======== RECORDED DATA ========

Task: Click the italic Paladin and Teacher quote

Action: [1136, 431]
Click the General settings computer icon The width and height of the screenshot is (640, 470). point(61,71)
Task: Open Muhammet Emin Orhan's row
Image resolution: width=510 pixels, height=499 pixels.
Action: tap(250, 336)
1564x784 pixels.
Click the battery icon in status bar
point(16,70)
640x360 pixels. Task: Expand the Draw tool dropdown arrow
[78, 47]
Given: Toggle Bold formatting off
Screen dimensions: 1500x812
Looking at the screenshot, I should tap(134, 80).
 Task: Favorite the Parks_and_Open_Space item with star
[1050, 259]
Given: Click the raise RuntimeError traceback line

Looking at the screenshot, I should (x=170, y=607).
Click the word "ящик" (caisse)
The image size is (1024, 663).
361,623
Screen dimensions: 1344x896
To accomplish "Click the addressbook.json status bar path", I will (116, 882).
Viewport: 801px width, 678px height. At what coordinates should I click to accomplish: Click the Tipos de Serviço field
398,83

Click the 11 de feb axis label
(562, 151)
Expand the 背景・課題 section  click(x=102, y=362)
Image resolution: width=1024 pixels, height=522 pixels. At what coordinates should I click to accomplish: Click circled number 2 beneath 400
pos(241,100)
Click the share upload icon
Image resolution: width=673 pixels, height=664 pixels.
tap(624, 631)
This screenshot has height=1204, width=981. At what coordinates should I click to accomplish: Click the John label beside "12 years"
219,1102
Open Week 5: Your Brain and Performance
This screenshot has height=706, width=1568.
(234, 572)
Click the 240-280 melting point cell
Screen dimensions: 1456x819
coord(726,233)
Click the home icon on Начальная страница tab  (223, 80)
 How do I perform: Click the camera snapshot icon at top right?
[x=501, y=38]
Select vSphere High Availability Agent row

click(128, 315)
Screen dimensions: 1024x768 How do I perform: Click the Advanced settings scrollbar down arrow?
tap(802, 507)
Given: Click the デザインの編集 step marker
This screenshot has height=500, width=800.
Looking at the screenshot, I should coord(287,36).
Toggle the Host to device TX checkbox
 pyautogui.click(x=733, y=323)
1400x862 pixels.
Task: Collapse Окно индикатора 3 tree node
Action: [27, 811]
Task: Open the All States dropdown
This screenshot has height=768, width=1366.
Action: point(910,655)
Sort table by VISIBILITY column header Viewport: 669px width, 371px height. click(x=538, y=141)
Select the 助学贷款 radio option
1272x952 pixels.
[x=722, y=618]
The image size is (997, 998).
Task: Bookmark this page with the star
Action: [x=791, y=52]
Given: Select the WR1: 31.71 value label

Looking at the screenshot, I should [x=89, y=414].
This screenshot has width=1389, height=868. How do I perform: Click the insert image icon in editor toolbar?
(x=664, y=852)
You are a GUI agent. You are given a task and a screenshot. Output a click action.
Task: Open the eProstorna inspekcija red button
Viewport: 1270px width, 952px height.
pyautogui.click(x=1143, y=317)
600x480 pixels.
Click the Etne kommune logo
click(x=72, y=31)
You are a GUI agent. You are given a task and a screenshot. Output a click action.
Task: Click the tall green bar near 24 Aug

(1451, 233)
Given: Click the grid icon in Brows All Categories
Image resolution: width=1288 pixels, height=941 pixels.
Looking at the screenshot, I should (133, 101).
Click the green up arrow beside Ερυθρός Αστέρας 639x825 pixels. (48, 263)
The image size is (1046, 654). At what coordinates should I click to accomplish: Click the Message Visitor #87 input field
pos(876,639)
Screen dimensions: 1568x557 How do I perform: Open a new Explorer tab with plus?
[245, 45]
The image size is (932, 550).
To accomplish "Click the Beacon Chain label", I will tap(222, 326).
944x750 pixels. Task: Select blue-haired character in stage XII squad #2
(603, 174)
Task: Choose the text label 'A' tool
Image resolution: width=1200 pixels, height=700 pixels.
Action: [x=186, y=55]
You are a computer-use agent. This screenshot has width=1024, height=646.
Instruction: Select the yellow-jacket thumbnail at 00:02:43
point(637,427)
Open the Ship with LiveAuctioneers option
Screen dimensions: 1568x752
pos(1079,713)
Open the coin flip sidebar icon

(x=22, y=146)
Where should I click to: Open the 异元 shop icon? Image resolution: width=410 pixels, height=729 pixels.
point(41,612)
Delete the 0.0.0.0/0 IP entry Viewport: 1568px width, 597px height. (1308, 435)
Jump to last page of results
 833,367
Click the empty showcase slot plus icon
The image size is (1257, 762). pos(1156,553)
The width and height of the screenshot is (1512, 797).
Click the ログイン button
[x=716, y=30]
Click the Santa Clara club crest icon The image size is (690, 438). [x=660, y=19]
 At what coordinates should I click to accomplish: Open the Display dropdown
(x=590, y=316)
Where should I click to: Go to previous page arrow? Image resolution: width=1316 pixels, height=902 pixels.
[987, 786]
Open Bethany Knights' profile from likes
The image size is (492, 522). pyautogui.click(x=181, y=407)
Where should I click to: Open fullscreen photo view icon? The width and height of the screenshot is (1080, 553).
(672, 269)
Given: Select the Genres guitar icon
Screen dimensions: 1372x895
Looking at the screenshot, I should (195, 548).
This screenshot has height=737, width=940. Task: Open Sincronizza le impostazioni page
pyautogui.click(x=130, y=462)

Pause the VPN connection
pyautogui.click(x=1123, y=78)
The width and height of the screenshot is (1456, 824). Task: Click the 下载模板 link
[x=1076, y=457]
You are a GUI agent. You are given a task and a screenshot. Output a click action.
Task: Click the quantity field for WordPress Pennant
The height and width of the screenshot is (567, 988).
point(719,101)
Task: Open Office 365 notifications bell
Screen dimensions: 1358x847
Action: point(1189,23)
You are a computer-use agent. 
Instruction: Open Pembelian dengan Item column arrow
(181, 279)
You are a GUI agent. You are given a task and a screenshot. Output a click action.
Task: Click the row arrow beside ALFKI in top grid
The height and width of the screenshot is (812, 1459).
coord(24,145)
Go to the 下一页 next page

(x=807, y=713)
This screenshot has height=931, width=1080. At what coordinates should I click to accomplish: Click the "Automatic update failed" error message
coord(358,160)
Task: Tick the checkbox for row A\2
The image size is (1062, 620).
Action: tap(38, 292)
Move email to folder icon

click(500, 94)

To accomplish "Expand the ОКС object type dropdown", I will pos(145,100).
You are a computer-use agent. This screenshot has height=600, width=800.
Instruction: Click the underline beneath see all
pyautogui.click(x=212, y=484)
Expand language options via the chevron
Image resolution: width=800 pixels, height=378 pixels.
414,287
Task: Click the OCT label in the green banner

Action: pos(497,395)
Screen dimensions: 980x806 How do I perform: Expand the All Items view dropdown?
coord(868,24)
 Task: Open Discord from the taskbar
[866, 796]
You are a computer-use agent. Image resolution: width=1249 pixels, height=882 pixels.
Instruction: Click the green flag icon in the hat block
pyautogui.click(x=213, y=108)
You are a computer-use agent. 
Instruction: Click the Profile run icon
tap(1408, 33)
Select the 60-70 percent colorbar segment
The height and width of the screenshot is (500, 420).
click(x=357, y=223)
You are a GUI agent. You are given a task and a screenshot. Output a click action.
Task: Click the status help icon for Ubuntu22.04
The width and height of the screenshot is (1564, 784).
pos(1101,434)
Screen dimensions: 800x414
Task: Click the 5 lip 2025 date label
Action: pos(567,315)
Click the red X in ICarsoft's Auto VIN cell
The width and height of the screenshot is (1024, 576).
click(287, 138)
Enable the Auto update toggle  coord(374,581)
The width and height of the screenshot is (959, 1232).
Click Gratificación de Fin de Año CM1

========

YOUR TASK
Reproduce the stretch of rows from the very first line through the line containing "click(128, 315)", including both ends.

RESULT
Task: Click the italic Paladin and Teacher quote

Action: [1136, 431]
Click the General settings computer icon The width and height of the screenshot is (640, 470). point(61,71)
Task: Open Muhammet Emin Orhan's row
Image resolution: width=510 pixels, height=499 pixels.
Action: tap(250, 336)
1564x784 pixels.
Click the battery icon in status bar
point(16,70)
640x360 pixels. Task: Expand the Draw tool dropdown arrow
[78, 47]
Given: Toggle Bold formatting off
Screen dimensions: 1500x812
Looking at the screenshot, I should tap(134, 80).
 Task: Favorite the Parks_and_Open_Space item with star
[1050, 259]
Given: Click the raise RuntimeError traceback line

Looking at the screenshot, I should (x=170, y=607).
Click the word "ящик" (caisse)
The image size is (1024, 663).
361,623
Screen dimensions: 1344x896
To accomplish "Click the addressbook.json status bar path", I will (116, 882).
Viewport: 801px width, 678px height. At what coordinates should I click to accomplish: Click the Tipos de Serviço field
398,83

Click the 11 de feb axis label
(562, 151)
Expand the 背景・課題 section  click(x=102, y=362)
Image resolution: width=1024 pixels, height=522 pixels. At what coordinates should I click to accomplish: Click circled number 2 beneath 400
pos(241,100)
Click the share upload icon
Image resolution: width=673 pixels, height=664 pixels.
tap(624, 631)
This screenshot has height=1204, width=981. At what coordinates should I click to accomplish: Click the John label beside "12 years"
219,1102
Open Week 5: Your Brain and Performance
This screenshot has height=706, width=1568.
(234, 572)
Click the 240-280 melting point cell
Screen dimensions: 1456x819
coord(726,233)
Click the home icon on Начальная страница tab  (223, 80)
 How do I perform: Click the camera snapshot icon at top right?
[x=501, y=38]
Select vSphere High Availability Agent row

click(128, 315)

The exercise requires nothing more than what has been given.